El Gobierno desregula la aviación privada y suprime controles de seguimiento
En un anuncio que ha generado controversia en el sector aeronáutico, el ministro de Desregulación, Federico Sturzenegger, presentó una serie de medidas que eliminan exigencias clave para los vuelos privados en territorio argentino. La decisión, promovida como un avance hacia la “libertad” del mercado aéreo, ha encendido alarmas entre expertos en seguridad, quienes señalan que podría facilitar actividades ilícitas y reducir la trazabilidad de las aeronaves.
A través de la Resolución 957/25, firmada por el titular de la Administración Nacional de Aviación Civil (Anac), Óscar Villabona, se deroga la obligación de presentar planes de vuelo para trayectos domésticos y se levanta la restricción para operar durante la noche. Este cambio normativo, según el gobierno, busca agilizar la operación de empresas del rubro y ofrecer mayor flexibilidad a los usuarios.
Sin embargo, voces críticas dentro del ámbito de la seguridad aérea han manifestado su preocupación. La eliminación del plan de vuelo, considerado un instrumento fundamental para el control del tráfico aéreo y la coordinación en situaciones de emergencia, podría comprometer la supervisión estatal sobre los movimientos en el espacio aéreo nacional. Este vacío regulatorio, advierten, crea condiciones propicias para el desarrollo de operaciones clandestinas, incluyendo el contrabando o el tráfico de mercancías no declaradas.
La medida llega en un contexto donde la aviación privada ha experimentado un crecimiento significativo, con un aumento en el número de aeronaves registradas y de horas de vuelo. Para algunos analistas, la desregulación responde a presiones de grupos empresariales del sector, que buscan reducir costos operativos y ganar autonomía. No obstante, organizaciones profesionales y sindicales del ámbito aeronáutico ya han expresado su rechazo, argumentando que la seguridad no debe ser sacrificada en nombre de la flexibilidad comercial.
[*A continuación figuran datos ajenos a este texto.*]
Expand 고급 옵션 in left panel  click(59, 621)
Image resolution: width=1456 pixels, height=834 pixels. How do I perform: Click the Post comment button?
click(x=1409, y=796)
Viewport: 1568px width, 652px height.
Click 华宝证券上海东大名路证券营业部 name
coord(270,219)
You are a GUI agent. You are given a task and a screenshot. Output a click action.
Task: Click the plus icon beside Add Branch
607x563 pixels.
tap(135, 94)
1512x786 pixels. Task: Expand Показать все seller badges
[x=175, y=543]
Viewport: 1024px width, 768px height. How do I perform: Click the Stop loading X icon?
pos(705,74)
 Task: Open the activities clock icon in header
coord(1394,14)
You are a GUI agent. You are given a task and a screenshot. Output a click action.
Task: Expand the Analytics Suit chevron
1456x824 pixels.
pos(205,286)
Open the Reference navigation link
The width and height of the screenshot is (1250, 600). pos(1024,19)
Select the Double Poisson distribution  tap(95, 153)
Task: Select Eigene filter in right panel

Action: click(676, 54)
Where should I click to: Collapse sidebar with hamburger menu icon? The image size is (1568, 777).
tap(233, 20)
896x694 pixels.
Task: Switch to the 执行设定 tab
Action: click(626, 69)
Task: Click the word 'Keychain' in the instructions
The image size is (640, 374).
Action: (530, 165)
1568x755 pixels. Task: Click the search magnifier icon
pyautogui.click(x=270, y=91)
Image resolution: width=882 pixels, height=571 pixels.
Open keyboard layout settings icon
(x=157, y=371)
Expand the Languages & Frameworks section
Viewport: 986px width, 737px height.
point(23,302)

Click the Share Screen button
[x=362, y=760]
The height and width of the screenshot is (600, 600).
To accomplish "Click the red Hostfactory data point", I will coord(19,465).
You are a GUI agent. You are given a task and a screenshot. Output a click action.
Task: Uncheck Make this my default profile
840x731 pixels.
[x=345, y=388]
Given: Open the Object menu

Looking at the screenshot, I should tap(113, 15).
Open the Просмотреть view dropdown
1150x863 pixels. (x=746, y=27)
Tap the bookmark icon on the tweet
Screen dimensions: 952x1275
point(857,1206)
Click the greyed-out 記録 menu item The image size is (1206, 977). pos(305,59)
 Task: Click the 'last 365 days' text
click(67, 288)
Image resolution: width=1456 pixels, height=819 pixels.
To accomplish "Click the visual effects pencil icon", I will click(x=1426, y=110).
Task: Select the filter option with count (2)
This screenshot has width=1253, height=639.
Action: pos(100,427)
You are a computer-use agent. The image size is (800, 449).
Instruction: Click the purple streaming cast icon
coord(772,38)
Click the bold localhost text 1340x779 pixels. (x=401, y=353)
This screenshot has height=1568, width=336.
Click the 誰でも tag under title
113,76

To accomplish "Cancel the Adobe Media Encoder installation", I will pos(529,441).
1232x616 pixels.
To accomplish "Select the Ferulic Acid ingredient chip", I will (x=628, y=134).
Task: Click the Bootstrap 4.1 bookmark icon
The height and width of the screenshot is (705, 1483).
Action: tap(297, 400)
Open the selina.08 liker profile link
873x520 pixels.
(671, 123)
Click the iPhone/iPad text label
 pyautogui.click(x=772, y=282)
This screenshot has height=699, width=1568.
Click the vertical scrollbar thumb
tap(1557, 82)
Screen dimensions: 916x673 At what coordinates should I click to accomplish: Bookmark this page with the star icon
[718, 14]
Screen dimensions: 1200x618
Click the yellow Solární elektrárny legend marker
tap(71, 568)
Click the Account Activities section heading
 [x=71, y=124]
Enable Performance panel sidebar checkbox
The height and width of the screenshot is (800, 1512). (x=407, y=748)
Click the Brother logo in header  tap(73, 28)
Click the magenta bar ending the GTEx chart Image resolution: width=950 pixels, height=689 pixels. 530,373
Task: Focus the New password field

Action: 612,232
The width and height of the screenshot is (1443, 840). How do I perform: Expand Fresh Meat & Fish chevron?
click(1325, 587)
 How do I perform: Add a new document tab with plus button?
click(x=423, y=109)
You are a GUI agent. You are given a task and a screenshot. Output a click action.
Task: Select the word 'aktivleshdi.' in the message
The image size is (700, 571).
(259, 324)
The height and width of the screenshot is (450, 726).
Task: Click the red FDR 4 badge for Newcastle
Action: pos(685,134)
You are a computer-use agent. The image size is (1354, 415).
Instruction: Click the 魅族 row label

Mientras el gobierno insiste en que la normativa está alineada con estándares internacionales y que no comprometerá los protocolos de seguridad, la oposición política y varios especialistas exigen una revisión urgente de la resolución. Señalan que, en lugar de eliminar controles, deberían fortalecerse los mecanismos de supervisión para prevenir el uso indebido del espacio aéreo.
La implementación de estos cambios comenzará en las próximas semanas, en medio de un debate que promete intensificarse. Por ahora, los cielos argentinos se preparan para una nueva etapa, marcada por mayor libertad para algunos y profundas incertumbres para muchos otros.